Exercise objective: Please rewrite the items starting at the line containing "The height and" and ending at the last item, replacing "folder browser" with "directory browser" and keeping everything else the same. Leave the pictures out of your answer.

Source records:
>>>
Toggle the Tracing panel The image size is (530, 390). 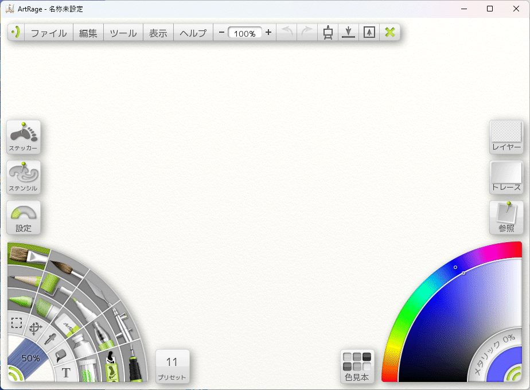pos(506,177)
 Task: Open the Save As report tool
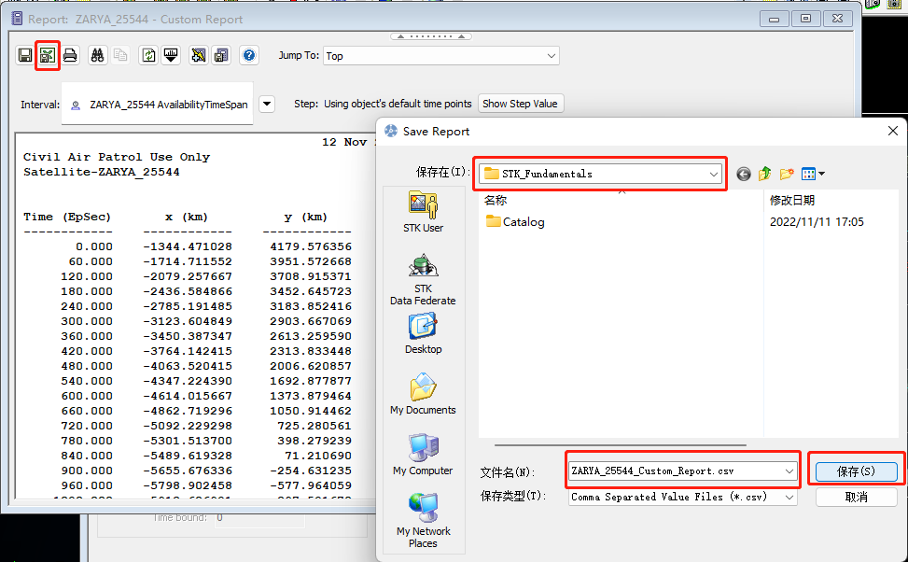[x=47, y=55]
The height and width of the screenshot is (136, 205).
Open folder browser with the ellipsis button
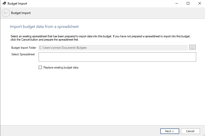[192, 48]
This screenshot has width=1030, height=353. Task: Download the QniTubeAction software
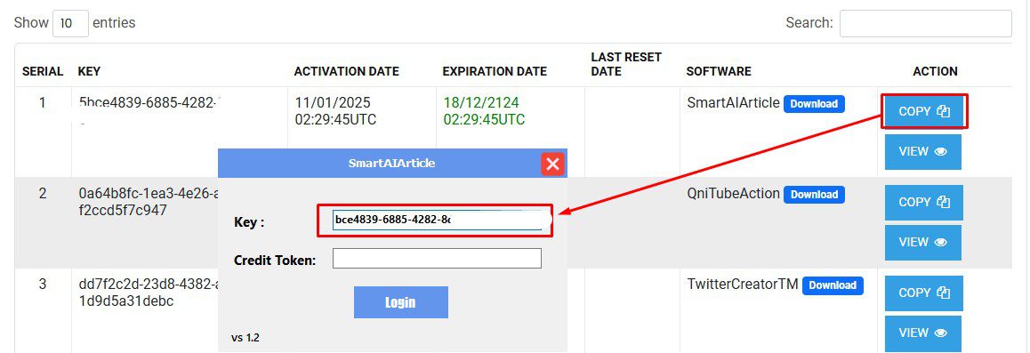pos(814,194)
<<<
Solved exercise:
The height and width of the screenshot is (136, 205).
Open directory browser with the ellipsis button
[192, 48]
This screenshot has width=1030, height=353. Task: Download the QniTubeAction software
pos(814,194)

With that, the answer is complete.